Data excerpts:

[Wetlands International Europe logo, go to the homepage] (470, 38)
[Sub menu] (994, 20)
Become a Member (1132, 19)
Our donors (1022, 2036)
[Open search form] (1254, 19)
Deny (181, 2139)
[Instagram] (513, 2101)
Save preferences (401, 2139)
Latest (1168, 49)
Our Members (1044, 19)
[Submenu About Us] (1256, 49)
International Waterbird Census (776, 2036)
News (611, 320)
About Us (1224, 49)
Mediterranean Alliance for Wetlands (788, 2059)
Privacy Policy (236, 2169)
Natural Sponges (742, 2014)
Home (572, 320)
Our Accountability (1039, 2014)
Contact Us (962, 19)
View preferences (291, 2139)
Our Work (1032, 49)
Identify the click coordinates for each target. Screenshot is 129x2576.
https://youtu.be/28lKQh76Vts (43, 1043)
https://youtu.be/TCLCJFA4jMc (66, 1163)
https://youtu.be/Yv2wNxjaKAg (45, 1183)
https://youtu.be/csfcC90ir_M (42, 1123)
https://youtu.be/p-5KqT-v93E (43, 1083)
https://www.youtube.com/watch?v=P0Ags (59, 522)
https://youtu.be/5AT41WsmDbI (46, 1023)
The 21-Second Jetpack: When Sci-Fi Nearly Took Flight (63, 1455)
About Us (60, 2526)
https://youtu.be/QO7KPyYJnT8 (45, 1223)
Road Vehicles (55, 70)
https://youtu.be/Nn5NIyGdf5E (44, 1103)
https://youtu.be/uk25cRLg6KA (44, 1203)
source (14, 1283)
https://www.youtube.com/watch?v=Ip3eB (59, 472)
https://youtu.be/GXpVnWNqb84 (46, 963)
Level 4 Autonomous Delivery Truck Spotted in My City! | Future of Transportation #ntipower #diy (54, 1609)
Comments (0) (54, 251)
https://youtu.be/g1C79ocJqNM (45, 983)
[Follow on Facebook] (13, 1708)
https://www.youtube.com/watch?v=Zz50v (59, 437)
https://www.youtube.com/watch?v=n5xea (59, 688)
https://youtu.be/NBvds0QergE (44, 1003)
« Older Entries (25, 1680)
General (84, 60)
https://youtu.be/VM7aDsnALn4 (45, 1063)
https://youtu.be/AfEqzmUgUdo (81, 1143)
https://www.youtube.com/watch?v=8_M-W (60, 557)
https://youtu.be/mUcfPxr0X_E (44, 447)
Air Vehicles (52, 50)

**What this task involves:**
Write down, word for word, the lines above from the one containing "International Waterbird Census (776, 2036)" through the one containing "https://youtu.be/28lKQh76Vts (43, 1043)", both ends included.

**Answer to this problem:**
International Waterbird Census (776, 2036)
News (611, 320)
About Us (1224, 49)
Mediterranean Alliance for Wetlands (788, 2059)
Privacy Policy (236, 2169)
Natural Sponges (742, 2014)
Home (572, 320)
Our Accountability (1039, 2014)
Contact Us (962, 19)
View preferences (291, 2139)
Our Work (1032, 49)
Identify the click coordinates for each target. Screenshot is 129x2576.
https://youtu.be/28lKQh76Vts (43, 1043)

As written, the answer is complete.